Bah bravo Murray !AFP
Au terme d'un combat épique de 5h45, alors qu'il était mené 2 sets 0 et break de retard dans la 3e manche, Andy Murray a vaincu Thanasi Kokkinakis et tout le public acquis à la cause de l'Australien, quoique subjugué par le jeu de l'Ecossais. Au bout de la nuit, Murray, revenu de loin après plusieurs opérations, a réalisé l'un des grands exploits de cette édition 2023.

Qu'il en faut de la résilience pour revenir de plusieurs opérations, balbutier son tennis quand on a été au sommet de la hiérarchie, toujours croire à un retour au sommet. Qu'il en faut de l'amour pour son sport, pour continuer de s'accrocher vaille que vaille, alors que les finales des tournois les plus prestigieux sont désormais lointaines. Et qu'il en faut du mental pour remonter deux sets de débours contre un Australien sur ses terres pour l'emporter à l'heure où le marchand de sable est lui-même en train de dormir. 

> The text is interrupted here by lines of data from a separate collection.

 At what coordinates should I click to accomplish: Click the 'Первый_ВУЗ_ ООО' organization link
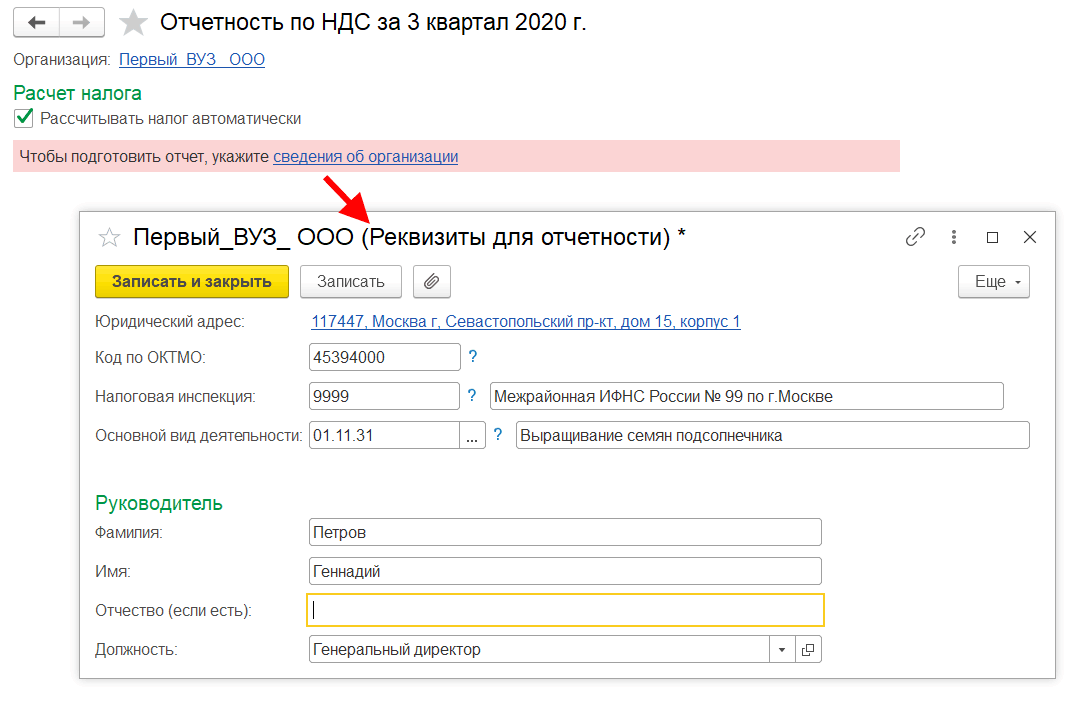tap(192, 59)
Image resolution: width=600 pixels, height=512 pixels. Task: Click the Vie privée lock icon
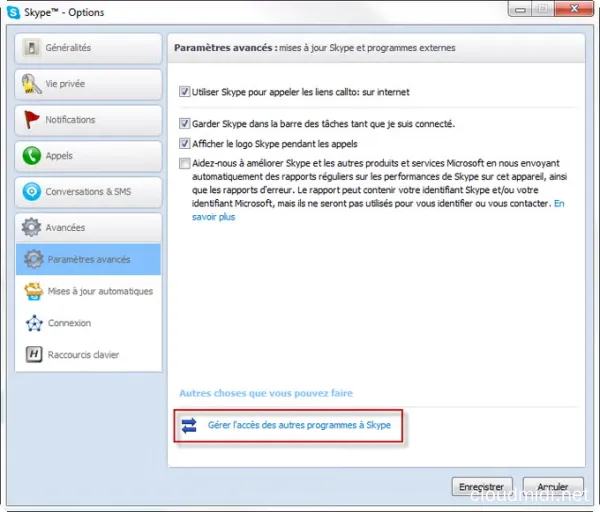pos(32,84)
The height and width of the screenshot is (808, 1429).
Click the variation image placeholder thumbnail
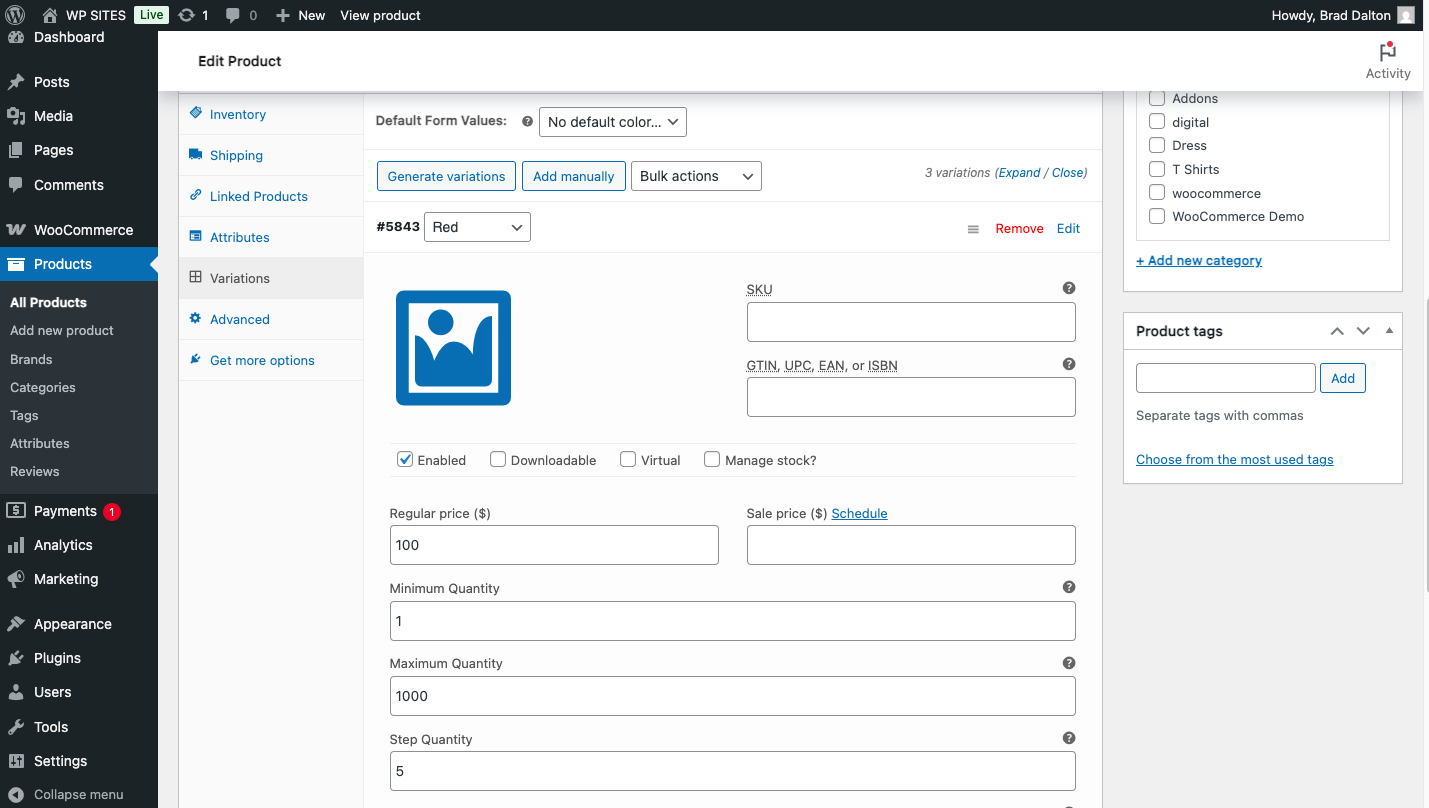tap(453, 348)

Andy Murray n'est plus un joueur qui peut envisager un tournoi du Grand Chelem dans la peau d'un vainqueur potentiel. En revanche, le 66e joueur mondial reste ce joueur électrisant au toucher de balle aussi subtil que ses colères sont explosives. Depuis 2018, Murray se bat avec son corps. Il est passé moult fois sur le billard, en 2013 pour soigner son dos, en 2018 et 2019 pour sa hanche. Physiquement, l'Ecossais n'est plus le même mais il a toujours la passion, la même envie de se battre sur le court. 

Ce refus d'abandonner sans avoir tout essayé est résumé dans cette défense héroïque, dans les bâches de la Margaret Court Arena. Une fois, deux fois, trois fois, quatre fois : Thanasi Kokkinakis a dû remettre un smash... jusqu'à ce que Murray ne le contraigne à retourner derrière sa ligne de fond et le pousse à la faute en coup droit. L'Australien menait 2 sets 0 et il allait confirmer son break dans le troisième. Tout n'a pas basculé à ce moment-là, mais Murray, main sur l'oreille, provocateur extatique, montrait qu'il y avait encore des tripes dans la carcasse. Même mené 5-2, Murray n'a pas renoncé. Jeu blanc puis débreak. Et la conversion de sa 1re balle de set dans le jeu décisif sur le service de son adversaire. 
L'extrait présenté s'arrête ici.